▸ Text block:

··········

IBM has fashioned new blade servers to accompany its BladeCenter T chassis, a move to lure telecommunications vendors looking for more flexible and sturdy computing devices.

Telecommunications businesses require more hardy computing gear because hardware often has to operate undeterred in remote locations subject to unpredictable weather patterns.

Servers for telcos generally have to be certified under the NEBS compliance rule, a standard developed by the telco industry that qualifies equipment under extreme environmental conditions and requires specific levels of technological resiliency.

That is why IBM is going to offer BladeCenter JS20 blades -- based on IBM Power PC 970 processors -- in the BladeCenter T chassis, according to Juhi Jotwani, director of BladeCenter alliances for IBM.

The JS20 blade is designed according to the specifications dictated by both NEBS and the European Telecommunications Standards Institute (ETSI).

A slimmer version of the server that runs AIX and Linux effectively, the JS20 blade will support 64- and 32-bit software packages for networks, high-performance clustering and databases. Just as important, the blades will consume only half the power of larger, cabinet-size servers.

"We've had requests from our telco customers and partners who are looking to use AIX-based telco applications like resource management and higher availability," Jotwani said.

BladeCenter
BladeCenter T chassis with blades
Source: IBM

The JS20 blade will be available in July, starting at $2,259 for a blade with two PowerPC 970 processors and 512 megabytes of memory. The product should be another feather in IBM's blade server cap, which has a chokehold on 39 percent of the market, according to IDC.

IBM also gave its Integrated Platform for Telecommunications (IPT) software stack a boost.

IBM is now offering the software, which integrates Linux on BladeCenter T to fuel applications like Voice over IP , with high-availability middleware from Motorola, Fujitsu Siemens and Clovis. Motorola is also developing a VoIP blade for IBM's BladeCenter.

IBM made the announcements at the Supercomm show in Chicago, where several companies are on hand to tout their wares for telcos, a huge money-making market for high-tech businesses.

In related news, XML security, integration and accelerator outfit DataPower unveiled a new networking blade geared toward speed up XML content in IBM's BladeCenter T for telcos.

The new product should help service providers rout and secure XML Web services messages, according to DataPower founder and CTO Eugene Kuznetsov.

DataPower's XML-driving chips support IBM's various middleware products, including WebSphere, Tivoli, and resources from Big Blue's Autonomic computing endeavors. Kuznetsov said DataPower's hardware can support and help deploy service-oriented architecture services in a BladeCenter T chassis.

"Telcos are really waking up to the fact that having a Web services and SOAP-based message network is an area where they could offer a really high margin," Kuznetsov said.

The XML networking blades for BladeCenter T are the newest members of DataPower's product family, which includes the XA35 XML accelerator, the XS40 XML security gateway, the XI50 XML integration appliance and the XG4 XML chipset for OEMs.

··········

▸ Provided information:
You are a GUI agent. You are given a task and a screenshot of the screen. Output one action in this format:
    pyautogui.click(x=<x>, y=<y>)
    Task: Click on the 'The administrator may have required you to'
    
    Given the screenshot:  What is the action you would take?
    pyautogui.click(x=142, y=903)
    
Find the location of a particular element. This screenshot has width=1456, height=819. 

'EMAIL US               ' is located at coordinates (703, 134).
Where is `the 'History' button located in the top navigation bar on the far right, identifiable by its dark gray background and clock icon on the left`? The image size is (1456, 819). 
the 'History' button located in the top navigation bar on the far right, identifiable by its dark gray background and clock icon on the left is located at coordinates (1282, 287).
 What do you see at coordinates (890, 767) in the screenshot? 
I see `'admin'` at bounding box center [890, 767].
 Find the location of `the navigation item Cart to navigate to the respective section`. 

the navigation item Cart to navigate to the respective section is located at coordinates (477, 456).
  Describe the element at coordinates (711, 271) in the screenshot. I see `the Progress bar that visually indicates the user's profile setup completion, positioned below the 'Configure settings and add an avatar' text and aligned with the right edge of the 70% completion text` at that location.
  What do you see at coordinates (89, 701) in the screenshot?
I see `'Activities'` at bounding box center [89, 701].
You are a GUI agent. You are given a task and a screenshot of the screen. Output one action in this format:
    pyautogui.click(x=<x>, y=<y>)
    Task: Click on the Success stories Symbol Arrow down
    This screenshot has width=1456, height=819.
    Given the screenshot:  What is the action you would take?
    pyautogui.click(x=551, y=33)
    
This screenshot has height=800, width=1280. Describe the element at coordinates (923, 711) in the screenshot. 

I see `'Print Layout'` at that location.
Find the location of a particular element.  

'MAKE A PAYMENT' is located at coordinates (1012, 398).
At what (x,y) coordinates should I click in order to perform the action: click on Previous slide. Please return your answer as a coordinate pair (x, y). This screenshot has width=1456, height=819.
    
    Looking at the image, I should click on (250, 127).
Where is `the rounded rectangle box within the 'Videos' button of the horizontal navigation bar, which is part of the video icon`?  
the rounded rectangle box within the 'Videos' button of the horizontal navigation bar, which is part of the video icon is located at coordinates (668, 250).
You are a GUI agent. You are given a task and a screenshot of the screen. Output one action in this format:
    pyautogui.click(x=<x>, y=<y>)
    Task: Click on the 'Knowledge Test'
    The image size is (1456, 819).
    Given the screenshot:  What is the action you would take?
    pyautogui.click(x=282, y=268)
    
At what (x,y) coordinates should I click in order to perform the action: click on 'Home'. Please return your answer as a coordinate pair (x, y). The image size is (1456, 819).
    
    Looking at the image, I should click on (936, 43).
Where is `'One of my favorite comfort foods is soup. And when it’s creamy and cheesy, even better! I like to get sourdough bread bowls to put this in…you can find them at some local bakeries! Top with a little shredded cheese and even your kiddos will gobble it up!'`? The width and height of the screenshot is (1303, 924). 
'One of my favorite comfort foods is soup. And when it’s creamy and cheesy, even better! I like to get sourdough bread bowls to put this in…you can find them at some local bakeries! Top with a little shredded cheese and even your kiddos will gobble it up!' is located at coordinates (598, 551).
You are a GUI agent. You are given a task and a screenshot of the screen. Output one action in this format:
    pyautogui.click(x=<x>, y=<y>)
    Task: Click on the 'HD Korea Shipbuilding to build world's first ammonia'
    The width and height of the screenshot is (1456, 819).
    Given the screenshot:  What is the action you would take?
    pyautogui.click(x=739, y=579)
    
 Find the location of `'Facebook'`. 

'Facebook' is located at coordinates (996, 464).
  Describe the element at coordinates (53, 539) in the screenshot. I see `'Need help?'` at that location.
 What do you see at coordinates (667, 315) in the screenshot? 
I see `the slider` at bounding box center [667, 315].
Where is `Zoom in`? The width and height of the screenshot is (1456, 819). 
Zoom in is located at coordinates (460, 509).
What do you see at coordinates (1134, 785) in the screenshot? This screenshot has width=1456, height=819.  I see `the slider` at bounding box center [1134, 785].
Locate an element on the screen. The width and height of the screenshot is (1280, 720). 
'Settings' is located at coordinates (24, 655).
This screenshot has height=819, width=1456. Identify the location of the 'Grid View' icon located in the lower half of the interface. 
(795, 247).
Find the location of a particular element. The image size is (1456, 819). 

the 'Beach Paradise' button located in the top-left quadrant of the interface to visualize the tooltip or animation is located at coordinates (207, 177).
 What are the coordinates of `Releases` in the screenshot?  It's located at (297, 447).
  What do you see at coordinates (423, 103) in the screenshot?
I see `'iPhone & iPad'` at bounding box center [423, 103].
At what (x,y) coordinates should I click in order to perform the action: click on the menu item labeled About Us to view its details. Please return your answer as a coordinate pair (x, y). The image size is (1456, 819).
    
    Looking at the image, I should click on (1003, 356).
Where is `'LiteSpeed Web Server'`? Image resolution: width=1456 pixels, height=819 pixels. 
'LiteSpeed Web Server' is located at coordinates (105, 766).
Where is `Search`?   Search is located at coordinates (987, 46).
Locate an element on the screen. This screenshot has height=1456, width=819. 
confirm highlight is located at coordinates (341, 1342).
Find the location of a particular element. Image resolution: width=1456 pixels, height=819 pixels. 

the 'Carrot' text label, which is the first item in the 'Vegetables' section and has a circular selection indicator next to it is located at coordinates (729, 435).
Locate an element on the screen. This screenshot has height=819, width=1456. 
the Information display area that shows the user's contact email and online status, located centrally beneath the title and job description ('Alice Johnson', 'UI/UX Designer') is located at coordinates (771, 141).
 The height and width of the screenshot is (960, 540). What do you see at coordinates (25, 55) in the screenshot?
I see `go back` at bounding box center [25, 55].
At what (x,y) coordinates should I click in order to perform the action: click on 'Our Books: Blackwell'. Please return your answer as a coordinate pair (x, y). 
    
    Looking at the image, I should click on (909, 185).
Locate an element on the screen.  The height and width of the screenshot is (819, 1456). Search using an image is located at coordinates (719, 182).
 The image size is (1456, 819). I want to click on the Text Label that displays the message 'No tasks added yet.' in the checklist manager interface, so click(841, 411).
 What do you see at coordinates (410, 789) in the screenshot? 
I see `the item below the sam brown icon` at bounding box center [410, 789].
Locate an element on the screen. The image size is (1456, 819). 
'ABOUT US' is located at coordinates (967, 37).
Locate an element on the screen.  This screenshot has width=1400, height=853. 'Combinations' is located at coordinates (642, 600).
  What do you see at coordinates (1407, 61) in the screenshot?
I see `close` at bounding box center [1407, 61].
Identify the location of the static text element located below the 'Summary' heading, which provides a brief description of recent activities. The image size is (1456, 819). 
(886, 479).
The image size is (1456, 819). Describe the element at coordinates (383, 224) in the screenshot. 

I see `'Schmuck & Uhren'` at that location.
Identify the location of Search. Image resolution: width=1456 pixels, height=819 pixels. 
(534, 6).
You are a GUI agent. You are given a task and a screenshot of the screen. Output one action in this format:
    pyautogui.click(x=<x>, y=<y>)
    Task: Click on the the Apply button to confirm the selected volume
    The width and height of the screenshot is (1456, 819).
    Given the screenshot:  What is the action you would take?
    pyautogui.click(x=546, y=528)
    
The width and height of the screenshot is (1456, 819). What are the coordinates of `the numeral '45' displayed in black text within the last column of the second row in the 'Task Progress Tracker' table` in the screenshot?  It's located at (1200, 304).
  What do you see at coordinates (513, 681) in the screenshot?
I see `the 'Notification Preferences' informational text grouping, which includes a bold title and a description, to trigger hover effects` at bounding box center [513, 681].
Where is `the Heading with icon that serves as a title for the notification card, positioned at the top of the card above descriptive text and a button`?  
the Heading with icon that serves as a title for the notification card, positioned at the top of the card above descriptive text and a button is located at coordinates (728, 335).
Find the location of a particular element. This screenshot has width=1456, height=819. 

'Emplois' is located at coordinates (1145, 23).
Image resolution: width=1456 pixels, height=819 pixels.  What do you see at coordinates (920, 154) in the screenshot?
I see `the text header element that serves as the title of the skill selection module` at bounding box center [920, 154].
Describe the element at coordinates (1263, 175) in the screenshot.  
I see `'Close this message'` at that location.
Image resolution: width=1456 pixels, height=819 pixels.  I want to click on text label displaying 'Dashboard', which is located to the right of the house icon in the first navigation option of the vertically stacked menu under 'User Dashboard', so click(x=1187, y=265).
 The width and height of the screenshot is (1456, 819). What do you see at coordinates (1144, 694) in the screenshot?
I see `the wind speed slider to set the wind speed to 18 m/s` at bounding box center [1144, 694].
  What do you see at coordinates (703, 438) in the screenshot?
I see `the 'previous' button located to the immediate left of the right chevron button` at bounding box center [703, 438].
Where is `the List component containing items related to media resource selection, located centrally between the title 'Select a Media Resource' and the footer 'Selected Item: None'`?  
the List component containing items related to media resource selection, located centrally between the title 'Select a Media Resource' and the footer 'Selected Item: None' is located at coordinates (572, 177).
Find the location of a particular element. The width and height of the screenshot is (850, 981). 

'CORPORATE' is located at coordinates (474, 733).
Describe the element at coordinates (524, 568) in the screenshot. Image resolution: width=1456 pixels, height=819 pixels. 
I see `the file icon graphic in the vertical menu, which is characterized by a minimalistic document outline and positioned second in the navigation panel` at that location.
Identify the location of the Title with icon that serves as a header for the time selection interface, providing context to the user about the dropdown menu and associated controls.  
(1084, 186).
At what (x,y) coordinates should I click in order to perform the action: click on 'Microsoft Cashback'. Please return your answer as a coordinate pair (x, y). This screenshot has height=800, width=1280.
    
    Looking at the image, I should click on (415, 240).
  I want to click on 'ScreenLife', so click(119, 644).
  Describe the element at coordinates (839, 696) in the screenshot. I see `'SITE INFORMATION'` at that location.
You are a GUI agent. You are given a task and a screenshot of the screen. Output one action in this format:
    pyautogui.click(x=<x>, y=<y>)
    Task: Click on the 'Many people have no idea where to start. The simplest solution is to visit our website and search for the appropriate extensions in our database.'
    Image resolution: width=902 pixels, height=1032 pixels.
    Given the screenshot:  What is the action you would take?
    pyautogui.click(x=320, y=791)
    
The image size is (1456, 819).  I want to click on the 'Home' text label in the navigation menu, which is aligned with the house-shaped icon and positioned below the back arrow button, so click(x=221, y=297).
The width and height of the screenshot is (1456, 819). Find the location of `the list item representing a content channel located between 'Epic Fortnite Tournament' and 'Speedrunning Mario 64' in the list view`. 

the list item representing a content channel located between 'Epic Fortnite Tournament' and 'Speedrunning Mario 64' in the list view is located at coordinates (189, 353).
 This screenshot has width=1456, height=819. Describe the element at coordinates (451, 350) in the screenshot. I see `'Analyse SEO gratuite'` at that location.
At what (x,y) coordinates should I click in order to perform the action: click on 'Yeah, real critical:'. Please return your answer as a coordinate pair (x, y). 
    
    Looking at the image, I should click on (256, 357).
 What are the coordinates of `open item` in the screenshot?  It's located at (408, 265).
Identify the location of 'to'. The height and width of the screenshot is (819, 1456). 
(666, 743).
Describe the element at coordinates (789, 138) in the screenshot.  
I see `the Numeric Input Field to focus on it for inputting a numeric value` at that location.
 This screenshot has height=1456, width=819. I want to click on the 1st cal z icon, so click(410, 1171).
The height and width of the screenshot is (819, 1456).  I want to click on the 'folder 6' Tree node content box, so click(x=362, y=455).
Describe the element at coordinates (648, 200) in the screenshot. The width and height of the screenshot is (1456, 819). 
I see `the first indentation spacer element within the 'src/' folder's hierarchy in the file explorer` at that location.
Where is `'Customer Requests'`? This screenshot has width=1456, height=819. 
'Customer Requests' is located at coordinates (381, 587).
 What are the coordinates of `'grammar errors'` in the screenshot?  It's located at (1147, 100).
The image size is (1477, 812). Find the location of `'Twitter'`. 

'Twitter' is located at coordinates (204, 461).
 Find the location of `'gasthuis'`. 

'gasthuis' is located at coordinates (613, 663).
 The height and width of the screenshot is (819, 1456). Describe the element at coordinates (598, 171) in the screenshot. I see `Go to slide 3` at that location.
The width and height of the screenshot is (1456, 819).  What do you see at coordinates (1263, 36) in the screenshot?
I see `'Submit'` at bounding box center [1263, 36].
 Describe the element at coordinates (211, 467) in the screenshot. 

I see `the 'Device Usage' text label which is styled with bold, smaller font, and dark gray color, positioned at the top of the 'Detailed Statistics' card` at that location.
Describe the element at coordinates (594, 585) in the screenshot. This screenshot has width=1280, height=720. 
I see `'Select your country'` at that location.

··········

▸ Exercise details:
Answer these from the article on IBM's telecom blade servers:
(a) In what month will the JS20 blade be available?
(b) At what show, and in what city, did IBM make its announcements?
(c) Who is DataPower's founder and CTO?
The records are not used for anything here.

▸ Expected answer:
(a) July
(b) The Supercomm show in Chicago
(c) Eugene Kuznetsov